[Start of section]

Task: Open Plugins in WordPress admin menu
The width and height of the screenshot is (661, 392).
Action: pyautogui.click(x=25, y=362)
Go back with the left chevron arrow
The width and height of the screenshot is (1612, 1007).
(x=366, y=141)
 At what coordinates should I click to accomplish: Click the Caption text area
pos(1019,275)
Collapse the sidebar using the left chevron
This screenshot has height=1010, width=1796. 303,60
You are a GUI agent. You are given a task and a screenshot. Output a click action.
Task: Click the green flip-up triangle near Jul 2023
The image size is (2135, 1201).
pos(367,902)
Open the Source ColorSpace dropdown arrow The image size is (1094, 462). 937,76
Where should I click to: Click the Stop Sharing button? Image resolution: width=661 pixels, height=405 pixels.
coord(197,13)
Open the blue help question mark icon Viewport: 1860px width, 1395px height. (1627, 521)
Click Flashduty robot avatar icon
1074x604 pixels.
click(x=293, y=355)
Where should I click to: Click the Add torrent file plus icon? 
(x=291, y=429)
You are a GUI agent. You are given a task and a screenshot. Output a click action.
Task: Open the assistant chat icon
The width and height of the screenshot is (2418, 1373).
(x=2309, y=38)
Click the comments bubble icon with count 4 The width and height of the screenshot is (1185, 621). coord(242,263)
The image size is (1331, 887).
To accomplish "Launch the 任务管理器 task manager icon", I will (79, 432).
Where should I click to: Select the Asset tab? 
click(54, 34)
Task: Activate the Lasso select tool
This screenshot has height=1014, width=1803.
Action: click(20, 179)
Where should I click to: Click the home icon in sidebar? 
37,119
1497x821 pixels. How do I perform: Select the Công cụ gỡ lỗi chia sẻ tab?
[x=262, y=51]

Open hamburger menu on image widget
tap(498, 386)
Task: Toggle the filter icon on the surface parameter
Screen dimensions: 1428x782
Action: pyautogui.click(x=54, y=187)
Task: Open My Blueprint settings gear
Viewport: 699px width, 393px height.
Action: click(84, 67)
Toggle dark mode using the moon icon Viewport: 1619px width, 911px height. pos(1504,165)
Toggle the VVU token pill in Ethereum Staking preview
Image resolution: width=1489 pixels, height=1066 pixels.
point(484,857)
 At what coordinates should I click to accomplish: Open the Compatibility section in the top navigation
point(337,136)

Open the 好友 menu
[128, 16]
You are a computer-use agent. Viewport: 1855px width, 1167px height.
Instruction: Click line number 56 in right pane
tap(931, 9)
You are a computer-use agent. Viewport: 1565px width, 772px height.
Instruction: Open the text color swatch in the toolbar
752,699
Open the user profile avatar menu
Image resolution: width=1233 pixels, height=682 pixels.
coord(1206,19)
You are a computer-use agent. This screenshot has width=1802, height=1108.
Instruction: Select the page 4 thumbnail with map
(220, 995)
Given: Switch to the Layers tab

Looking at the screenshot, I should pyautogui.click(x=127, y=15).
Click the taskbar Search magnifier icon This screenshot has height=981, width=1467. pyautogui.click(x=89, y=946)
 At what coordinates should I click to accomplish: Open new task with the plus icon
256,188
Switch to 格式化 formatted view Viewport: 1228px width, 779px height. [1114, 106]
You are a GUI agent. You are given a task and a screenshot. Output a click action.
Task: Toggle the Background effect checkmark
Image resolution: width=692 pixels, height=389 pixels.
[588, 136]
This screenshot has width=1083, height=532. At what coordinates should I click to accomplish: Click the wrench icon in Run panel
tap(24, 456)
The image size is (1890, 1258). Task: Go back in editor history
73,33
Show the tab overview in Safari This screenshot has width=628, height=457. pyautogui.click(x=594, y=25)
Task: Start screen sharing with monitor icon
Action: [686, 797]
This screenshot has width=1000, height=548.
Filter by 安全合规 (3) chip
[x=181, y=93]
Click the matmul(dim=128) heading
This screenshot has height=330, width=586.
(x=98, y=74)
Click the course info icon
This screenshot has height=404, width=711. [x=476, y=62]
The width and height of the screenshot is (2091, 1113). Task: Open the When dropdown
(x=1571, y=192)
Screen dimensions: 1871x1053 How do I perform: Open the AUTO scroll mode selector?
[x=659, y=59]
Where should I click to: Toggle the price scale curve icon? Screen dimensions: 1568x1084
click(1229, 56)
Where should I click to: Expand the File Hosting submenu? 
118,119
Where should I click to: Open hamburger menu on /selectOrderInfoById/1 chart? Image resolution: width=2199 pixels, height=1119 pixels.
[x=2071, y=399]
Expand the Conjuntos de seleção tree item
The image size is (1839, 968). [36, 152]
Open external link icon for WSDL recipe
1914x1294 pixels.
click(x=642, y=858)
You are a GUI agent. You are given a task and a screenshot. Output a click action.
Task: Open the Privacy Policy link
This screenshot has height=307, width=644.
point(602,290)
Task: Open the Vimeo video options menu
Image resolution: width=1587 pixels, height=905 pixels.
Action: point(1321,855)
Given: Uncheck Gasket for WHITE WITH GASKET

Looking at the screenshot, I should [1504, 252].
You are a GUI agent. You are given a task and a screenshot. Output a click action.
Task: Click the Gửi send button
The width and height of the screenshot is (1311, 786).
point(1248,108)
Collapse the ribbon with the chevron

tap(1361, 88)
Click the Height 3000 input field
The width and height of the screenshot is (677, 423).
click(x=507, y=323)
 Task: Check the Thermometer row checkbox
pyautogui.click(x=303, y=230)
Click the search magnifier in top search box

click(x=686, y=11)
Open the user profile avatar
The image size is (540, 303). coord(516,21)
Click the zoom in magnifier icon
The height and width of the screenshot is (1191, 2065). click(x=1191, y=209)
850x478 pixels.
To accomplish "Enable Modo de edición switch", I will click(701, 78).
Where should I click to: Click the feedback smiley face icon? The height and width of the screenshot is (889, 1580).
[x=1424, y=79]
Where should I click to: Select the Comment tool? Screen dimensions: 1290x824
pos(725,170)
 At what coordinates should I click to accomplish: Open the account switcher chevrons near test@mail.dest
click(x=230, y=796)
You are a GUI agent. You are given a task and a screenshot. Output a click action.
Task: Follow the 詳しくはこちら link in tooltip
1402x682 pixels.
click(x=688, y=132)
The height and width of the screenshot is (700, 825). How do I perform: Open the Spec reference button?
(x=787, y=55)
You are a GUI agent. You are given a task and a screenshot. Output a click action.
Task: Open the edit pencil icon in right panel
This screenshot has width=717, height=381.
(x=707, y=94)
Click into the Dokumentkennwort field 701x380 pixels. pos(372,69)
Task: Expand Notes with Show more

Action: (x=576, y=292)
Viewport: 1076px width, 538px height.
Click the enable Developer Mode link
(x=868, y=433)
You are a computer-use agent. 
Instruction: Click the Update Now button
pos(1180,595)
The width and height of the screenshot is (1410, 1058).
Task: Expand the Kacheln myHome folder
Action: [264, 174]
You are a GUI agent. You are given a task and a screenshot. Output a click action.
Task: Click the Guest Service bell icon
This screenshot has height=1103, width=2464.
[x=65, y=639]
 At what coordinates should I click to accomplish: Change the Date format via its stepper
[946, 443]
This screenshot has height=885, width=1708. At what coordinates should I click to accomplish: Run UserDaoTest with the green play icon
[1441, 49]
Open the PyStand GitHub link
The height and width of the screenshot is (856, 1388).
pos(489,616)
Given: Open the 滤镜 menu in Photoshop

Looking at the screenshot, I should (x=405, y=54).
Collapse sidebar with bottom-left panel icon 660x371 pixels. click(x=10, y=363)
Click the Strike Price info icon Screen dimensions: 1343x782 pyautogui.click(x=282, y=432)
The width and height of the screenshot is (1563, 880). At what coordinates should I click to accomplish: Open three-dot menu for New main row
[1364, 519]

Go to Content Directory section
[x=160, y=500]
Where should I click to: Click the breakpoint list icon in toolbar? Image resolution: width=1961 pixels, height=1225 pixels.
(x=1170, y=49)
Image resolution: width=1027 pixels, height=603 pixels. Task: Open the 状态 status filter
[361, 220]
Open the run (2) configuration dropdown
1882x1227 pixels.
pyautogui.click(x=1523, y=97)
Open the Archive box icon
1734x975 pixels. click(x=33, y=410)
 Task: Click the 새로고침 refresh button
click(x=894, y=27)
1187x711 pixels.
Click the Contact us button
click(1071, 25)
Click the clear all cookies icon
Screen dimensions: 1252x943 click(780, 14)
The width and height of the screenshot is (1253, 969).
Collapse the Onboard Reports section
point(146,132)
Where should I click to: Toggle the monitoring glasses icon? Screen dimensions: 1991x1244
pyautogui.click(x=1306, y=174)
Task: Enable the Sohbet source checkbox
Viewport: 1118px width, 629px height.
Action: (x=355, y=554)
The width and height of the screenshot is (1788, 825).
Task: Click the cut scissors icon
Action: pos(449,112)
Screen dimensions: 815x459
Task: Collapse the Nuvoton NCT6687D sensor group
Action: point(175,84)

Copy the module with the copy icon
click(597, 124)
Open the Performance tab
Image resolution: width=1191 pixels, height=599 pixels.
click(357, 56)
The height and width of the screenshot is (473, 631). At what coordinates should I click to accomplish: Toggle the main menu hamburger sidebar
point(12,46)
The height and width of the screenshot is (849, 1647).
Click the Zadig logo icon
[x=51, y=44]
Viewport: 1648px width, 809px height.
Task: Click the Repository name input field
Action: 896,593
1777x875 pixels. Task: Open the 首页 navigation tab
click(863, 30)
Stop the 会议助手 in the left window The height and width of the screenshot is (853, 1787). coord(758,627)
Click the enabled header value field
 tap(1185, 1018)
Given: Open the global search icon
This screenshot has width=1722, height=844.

[End of section]

_EXERCISE OBJECTIVE_:
Each line in the data that holds the string "will" needs to be copied.

_RESULT FOR THIS TASK_:
To accomplish "Launch the 任务管理器 task manager icon", I will (79, 432).
To accomplish "Enable Modo de edición switch", I will click(701, 78).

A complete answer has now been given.